▸ WHAT THIS TASK INVOLVES
Where in the entries below does "dimensions" appear? Copy every line that has it.

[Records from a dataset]
----------

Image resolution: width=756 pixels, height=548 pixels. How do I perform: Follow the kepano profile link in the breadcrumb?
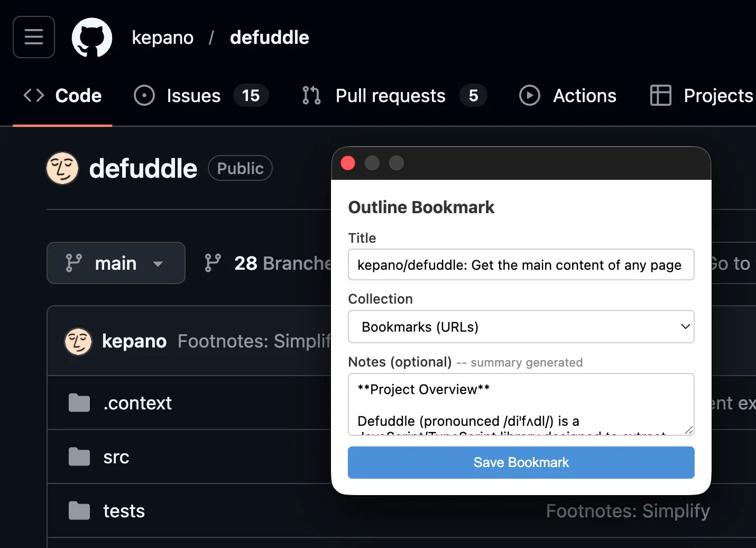(x=162, y=37)
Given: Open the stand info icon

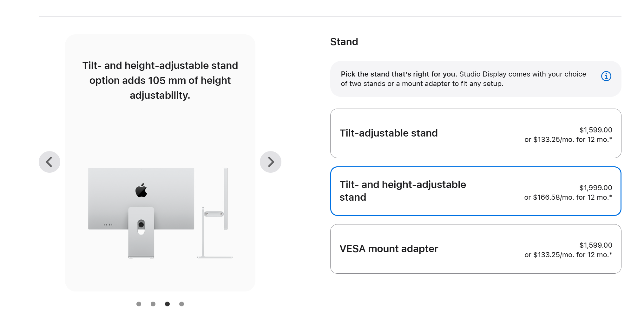Looking at the screenshot, I should tap(606, 76).
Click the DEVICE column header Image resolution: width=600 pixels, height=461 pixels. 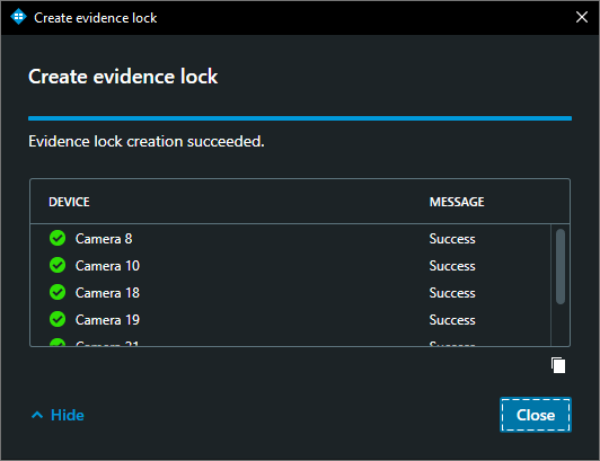point(69,202)
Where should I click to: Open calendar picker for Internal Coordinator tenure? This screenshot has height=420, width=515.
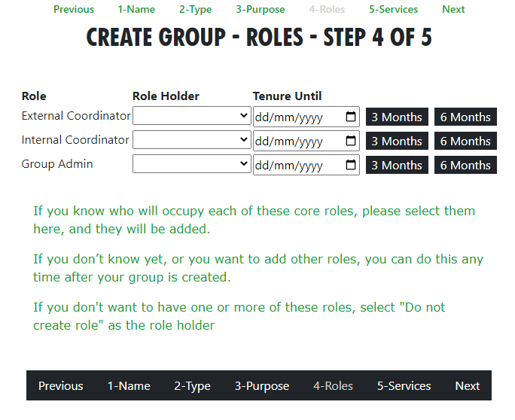click(x=351, y=141)
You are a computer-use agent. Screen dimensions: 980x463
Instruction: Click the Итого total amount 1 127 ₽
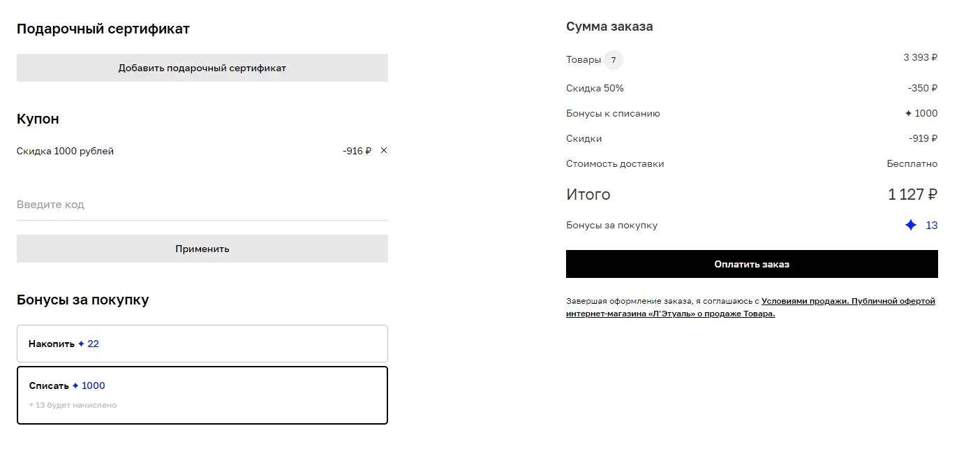(x=912, y=194)
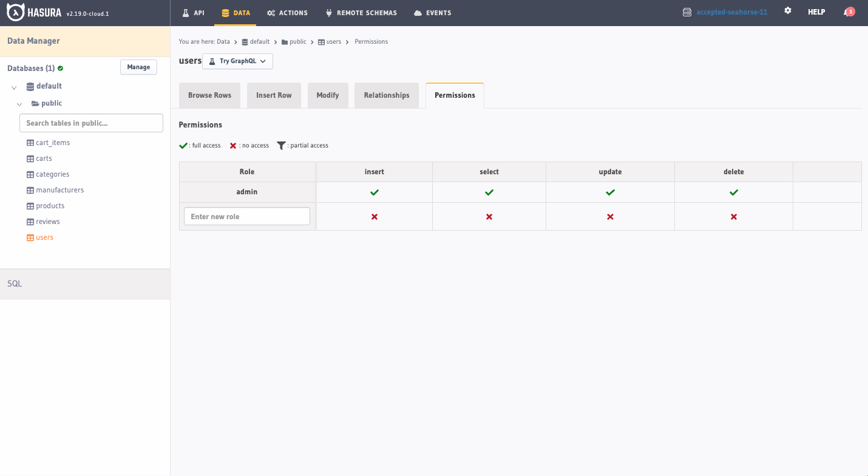The width and height of the screenshot is (868, 476).
Task: Open the Browse Rows tab
Action: (x=209, y=95)
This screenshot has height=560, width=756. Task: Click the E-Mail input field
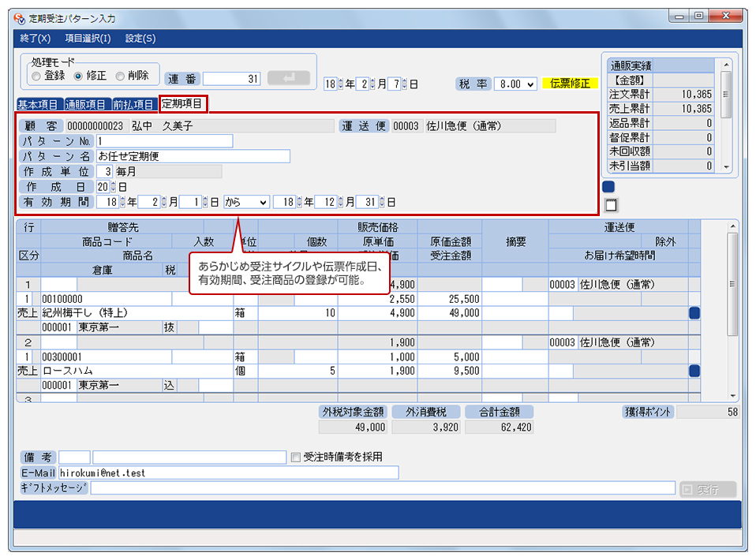tap(228, 473)
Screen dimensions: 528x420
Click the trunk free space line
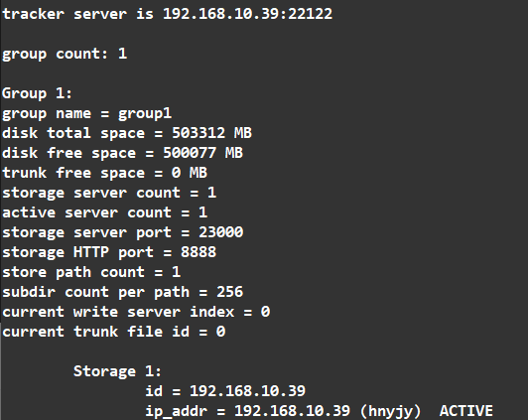point(105,173)
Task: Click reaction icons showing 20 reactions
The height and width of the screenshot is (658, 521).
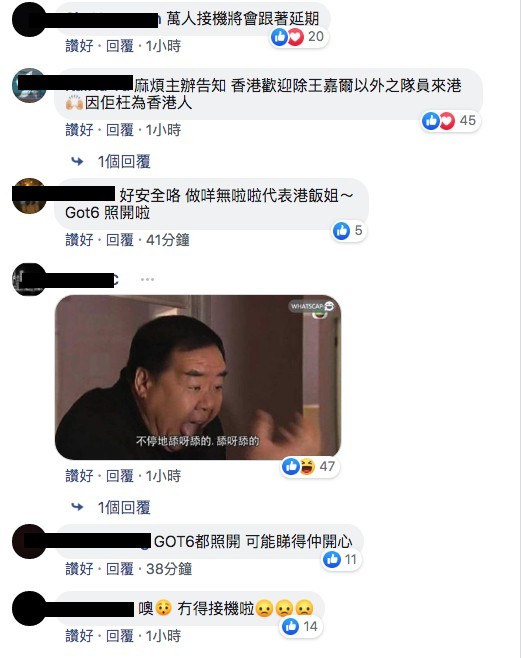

----------

▸ WRITTEN RESPONSE
You are a computer-use agent. Screen dimensions: 980x463
Screen dimensions: 528x420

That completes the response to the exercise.